TEMPO.CO, Jakarta - Ketua Umum PPP, Romahurmuzy alias Romy mengaku didorong pendukungnya maju mendampingi Joko Widodo (Jokowi) dalam Pilpres 2019. Ia membantah kedekatannya dengan Jokowi karena berharap bisa menjadi wakilnya.
"Kalau saya sering ke mana-mana sama Pak Jokowi itu adalah bagian dari saya menunjukkan bagaimana loyalitas PPP terhadap koalisi," ungkap Romy dalam rapat kerja PPP untuk pemenangan Ganjar-Yasin di Semarang, Senin 19 Februari 2018.
Menurut Romy, PPP sudah mematangkan pilihannya pada Jokowi melalui ketetapan Rakernas pada April tahun lalu. Soal wakilnya, ia mempercayakan kepada Jokowi untuk menjatuhkan pilihannya.

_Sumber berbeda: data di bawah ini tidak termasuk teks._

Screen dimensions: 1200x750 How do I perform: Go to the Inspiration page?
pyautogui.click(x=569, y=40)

Baca juga: Romahurmuziy Menilai Pilkada Jawa Tengah Terlambat Panas
"Soal siapa wakil, biar Pak Jokowi yang memilih. Beliau yang lebih tahu bagaimana sosok yang dibutuhkannya, lebih tahu bagaimana orang yang bisa bekerja bersamanya," ujarnya.

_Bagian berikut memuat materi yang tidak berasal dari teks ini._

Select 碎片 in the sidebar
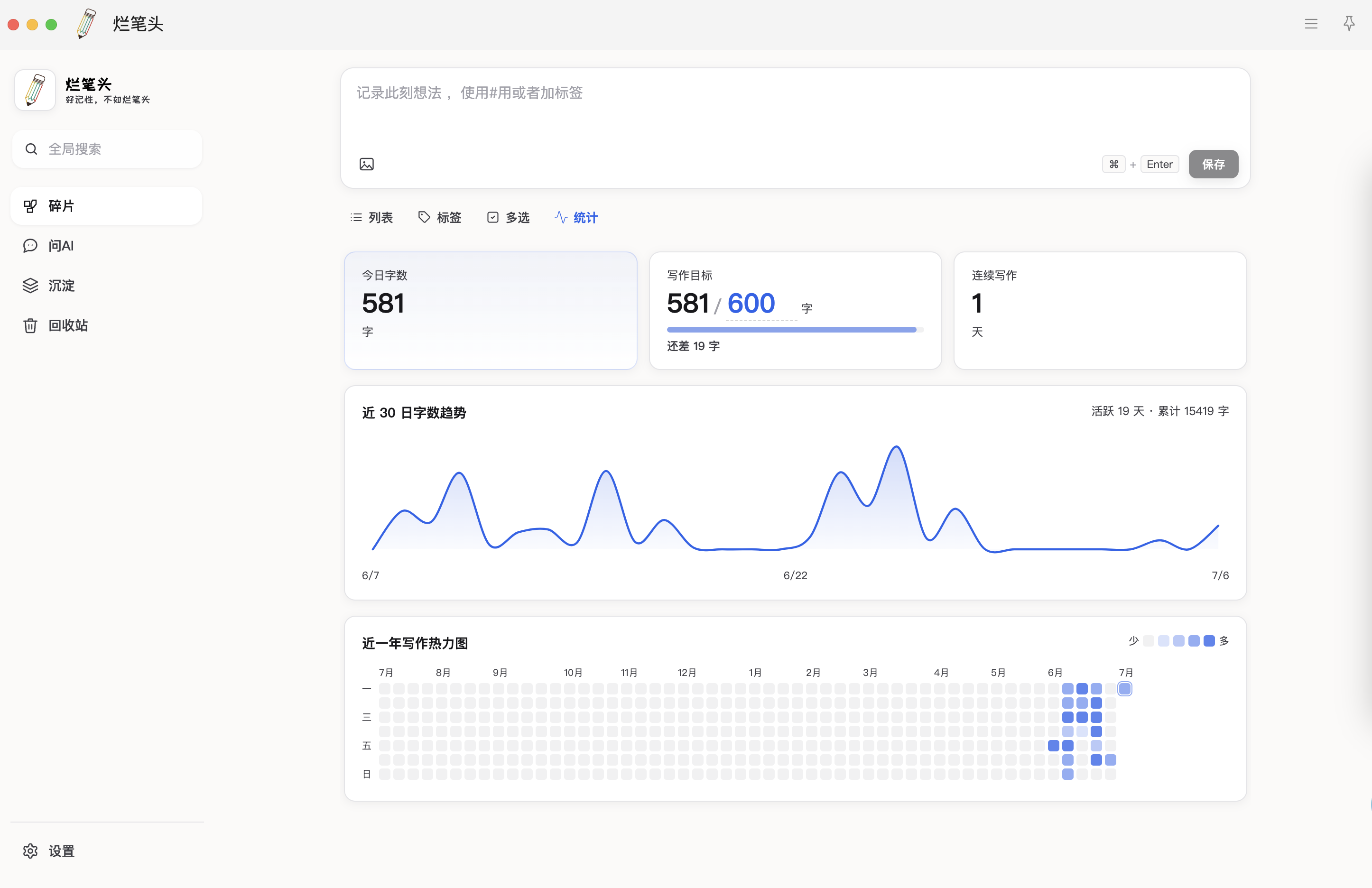 click(x=107, y=206)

Sebaran spanduk Romy for President menurutnya adalah hal yang wajar. Ia menganggap siapa saja boleh berkeinginan pemimpinnya turut serta menjadi menjabat posisi penting dalam skala nasional.
Romy sempat menyinggung bagaimana dulu saat mantan Presiden Susilo Bambang Yudhoyono (SBY) sukses saat menggandeng Jusuf Kalla (JK). Sosok JK merupakan sosok yang religius, keturunan kyai Kalla yang merupakan punggawa di Nahdatul Ulama (NU) dan bendahara pertama NU saat itu.
Baca juga: Ketua Umum PPP: Santri Wajib Berpolitik
"SBY nasionalis, Pak JK agamis. Bahkan Pak JK masih memiliki jabatan di NU Pusat sampai sekarang. Namun saat periode kedua menggandeng wakil dari kalangan lain (Boediono). Apa yang terjadi, sebulan kemudian pasca dilantik muncul kasus Century," ujar Romy.
Romy meyakini membangun negara dengan diimbangi sosok nasionalis-religius akan menguatkan nasionalisme bangsa. Terlebih PPP merupakan partai islam pertama pada masa orde baru yang mampu mendulang suara sebagai partai pemersatu umat islam.